Apple doesn’t give iPhone sales breakdowns by country. But Japan makes up a significant chunk of the 70 million iPhones sold worldwide so far, including a record 14.1 million last quarter.
Smartphones, mostly iPhone models which top sales rankings, make up 16 percent of Japanese cell phone sales of 35 million a year, according to Gfk Marketing Services Japan, which track such data.
Finnish developer Rovio Mobile, behind the “Angry Birds” game, which has racked up 27 million global downloads in a year, introduced a Japanese-language version a month ago.
The game, which features bubbly headed peevish birds that fight pig-like creatures, has been No. 1 in iPhone games in the U.S. and 70 other nations. Hopes are high to move up from No. 6 to No. 1 someday in Japan as well.
Erin Gleason, spokeswoman for Foursquare, a popular location-based mobile application, says the service, which has more than 4 million users worldwide, is arriving in Japan soon, although she said details won’t be disclosed until early 2011.
“We will be focusing on internationalization in the next couple of quarters, and we feel that Japan is an important market for us,” she said.
The growing sales of smartphones running the Android operating system from Google Inc. are expected to expand the application business even further, from not just Softbank Corp., the only carrier to offer the iPhone, to giant rivals NTT DoCoMo and KDDI Corp.

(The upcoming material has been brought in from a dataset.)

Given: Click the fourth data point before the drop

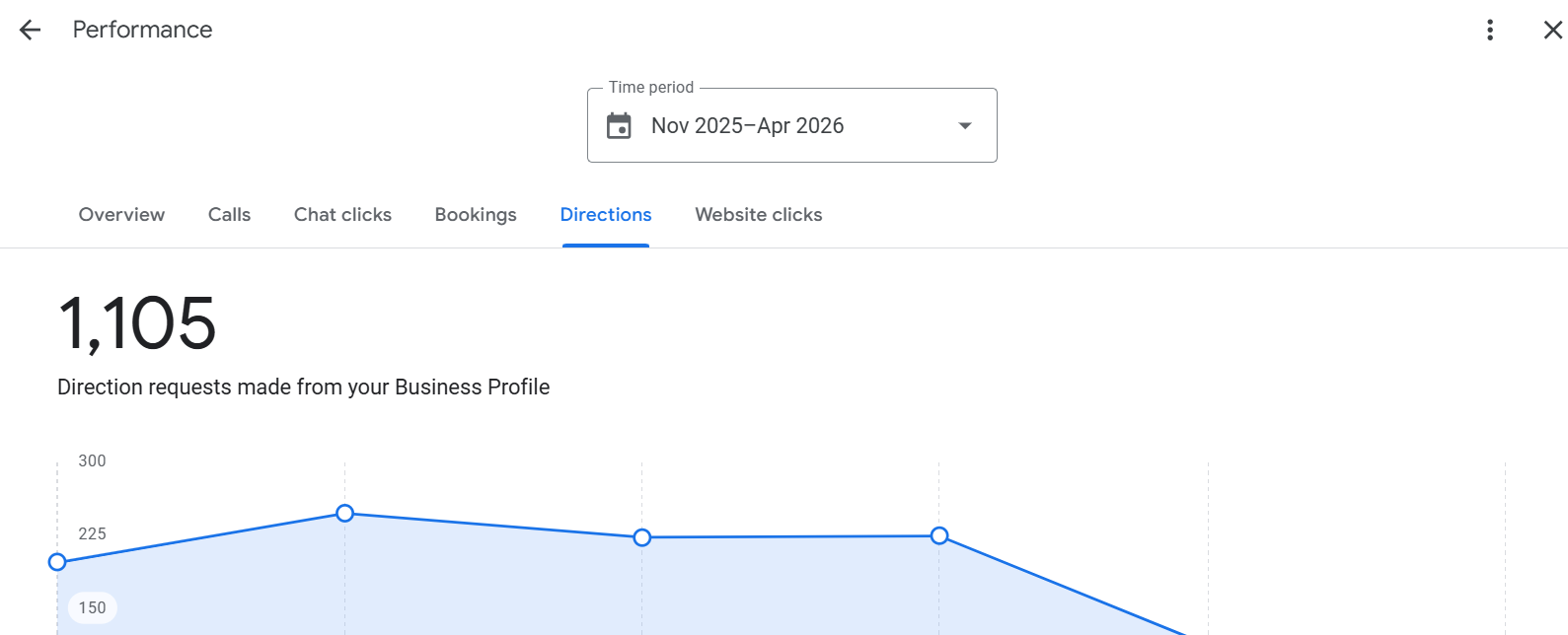Looking at the screenshot, I should coord(939,535).
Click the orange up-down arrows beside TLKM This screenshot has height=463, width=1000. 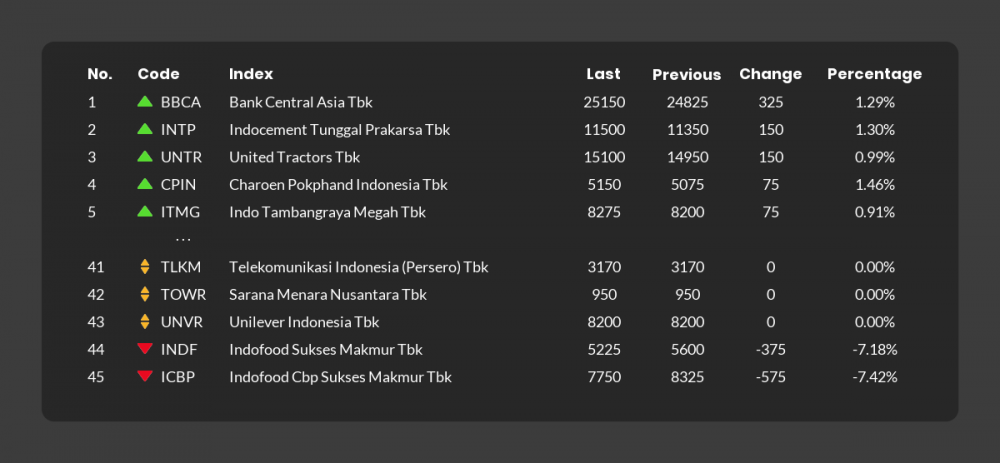145,267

Japanese electronic maker Sharp Corp. is even bringing out Android mobile devices called Galapagos — in a tongue-in-cheek self-deprecation that underlines the Japanese electronics maker’s ambitions for global appeal.
Cashing in on the iPhone fad comes in all sizes.
Hawken King, a 32-year-old Briton, who founded a tiny venture in Tokyo called Dadako, which means “brat” in Japanese, is doing all right, selling his product to just 20,000 iPhone users around the world. About half of them are American, but a third are Japanese.
His 115 yen ($1.40) “Facemakr” allows people to easily and smoothly create avatars, or facial likenesses, on iPhone’s touch panel, choosing images of noses, eyes and hairstyles.
Developers like King say the success of the iPhone has evened out the playing field, allowing for a diverse range of products, rather than a winner-take-all or carrier-controlled market, which in the past favored established companies over newcomers.
“We’ll soon see a wave of outside prospectors flooding in for the gold in the hills of Omotesando and Harajuku,” predicts Mark Hiratsuka, director of Snapp Media, an independent mobile application promoter, referring to the Tokyo areas equivalent of Silicon Valley.
“Right now, only the very smartest developers are aware of the potential here. We’re about to see that bust wide open,” he said.